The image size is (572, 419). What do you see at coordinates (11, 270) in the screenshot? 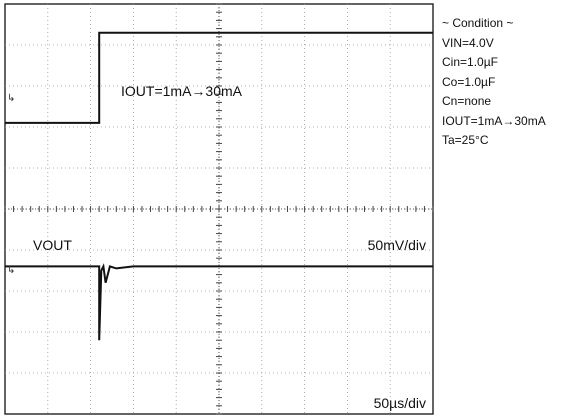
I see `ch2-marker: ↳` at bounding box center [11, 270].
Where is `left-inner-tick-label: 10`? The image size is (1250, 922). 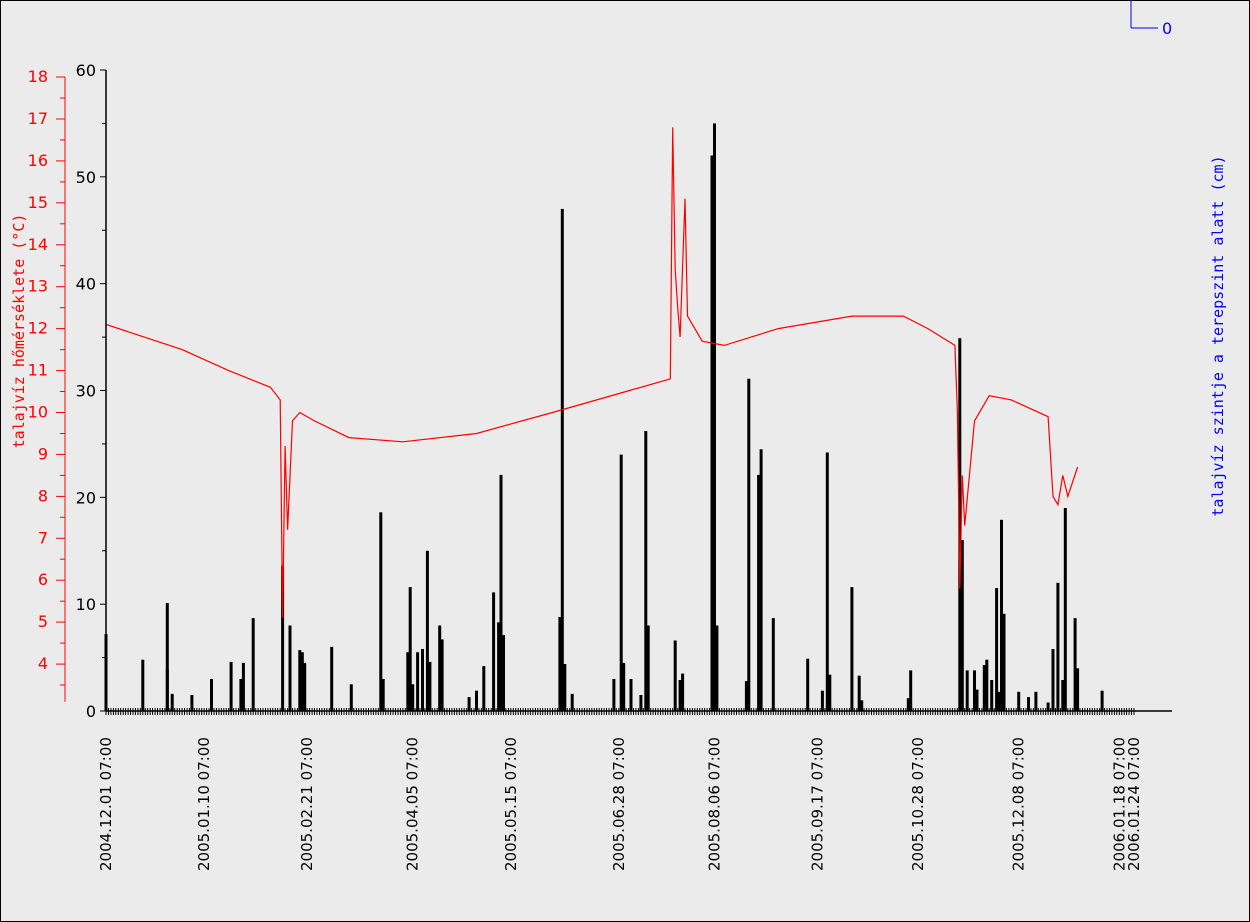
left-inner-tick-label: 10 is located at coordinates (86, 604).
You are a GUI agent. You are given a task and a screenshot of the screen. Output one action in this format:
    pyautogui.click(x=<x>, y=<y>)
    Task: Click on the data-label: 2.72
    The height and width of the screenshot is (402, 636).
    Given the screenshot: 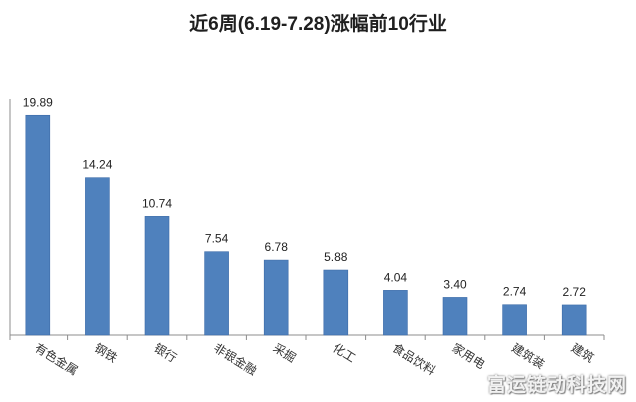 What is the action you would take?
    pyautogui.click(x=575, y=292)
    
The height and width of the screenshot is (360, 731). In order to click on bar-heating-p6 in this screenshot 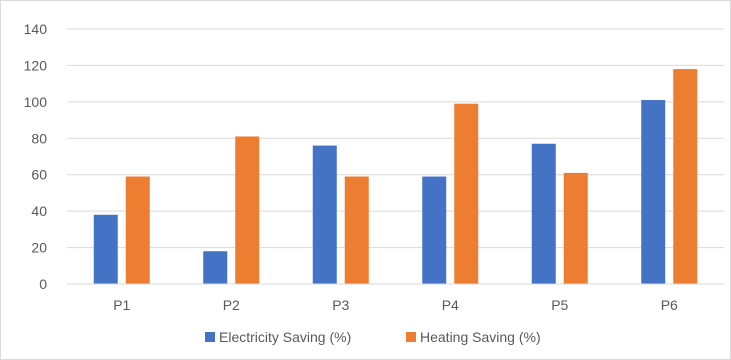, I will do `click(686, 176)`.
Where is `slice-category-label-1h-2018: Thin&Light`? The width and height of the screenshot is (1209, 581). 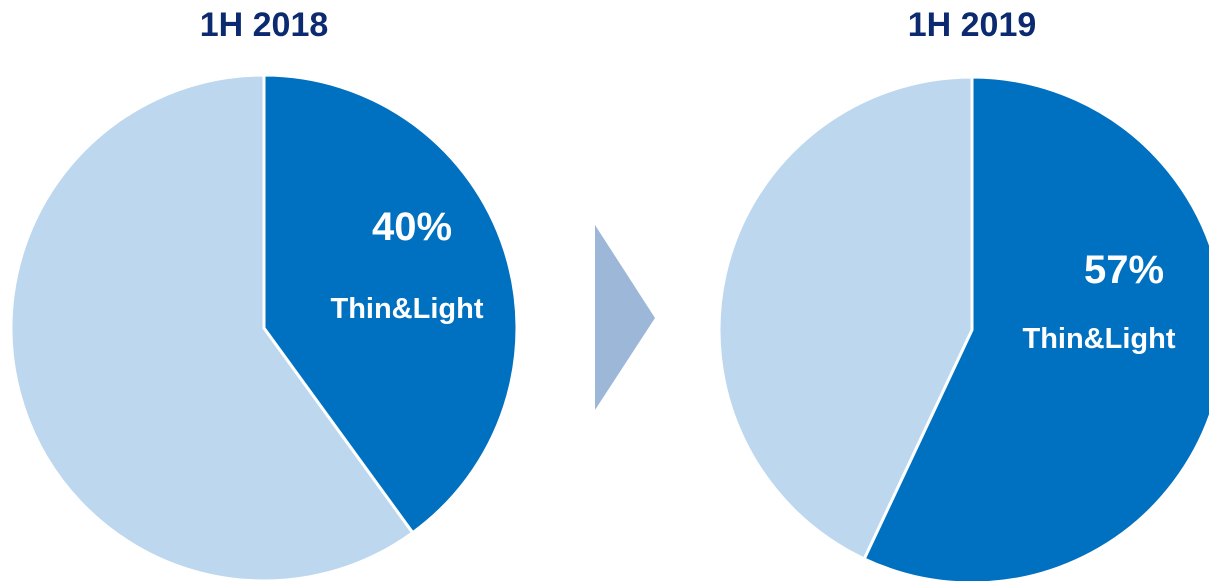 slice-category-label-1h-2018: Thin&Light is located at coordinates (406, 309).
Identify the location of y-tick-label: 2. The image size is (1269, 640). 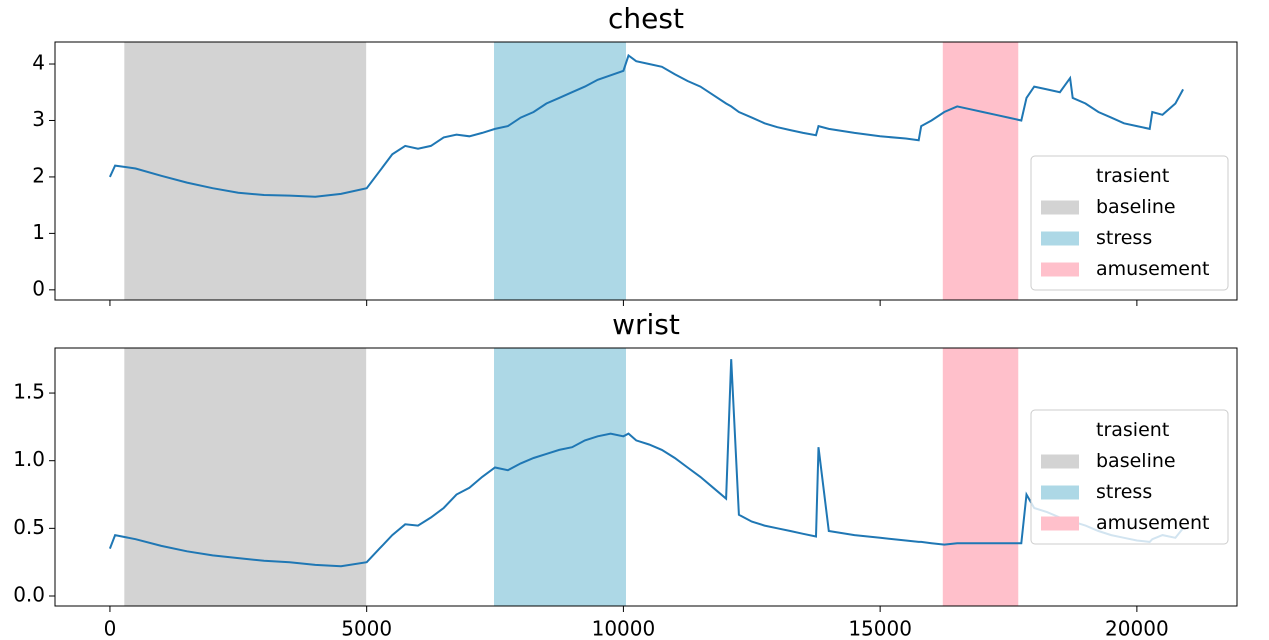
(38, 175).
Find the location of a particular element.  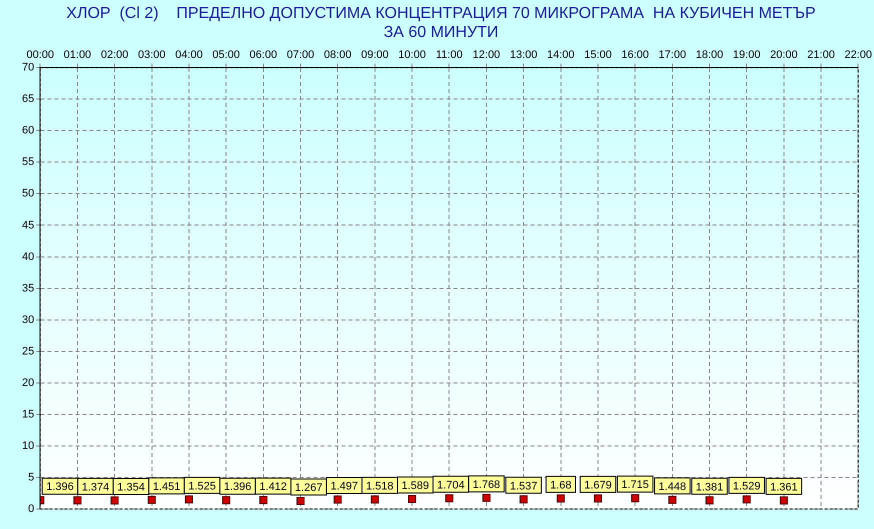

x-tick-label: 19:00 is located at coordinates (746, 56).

_____

Could you output the data verbatim from the line containing "Identify the location" through the end of the data, including both ends, with the pictures left out?

### Task result:
Identify the location of y-tick-label: 2. The image size is (1269, 640). 
(38, 175).
Find the location of a particular element.  

x-tick-label: 19:00 is located at coordinates (746, 56).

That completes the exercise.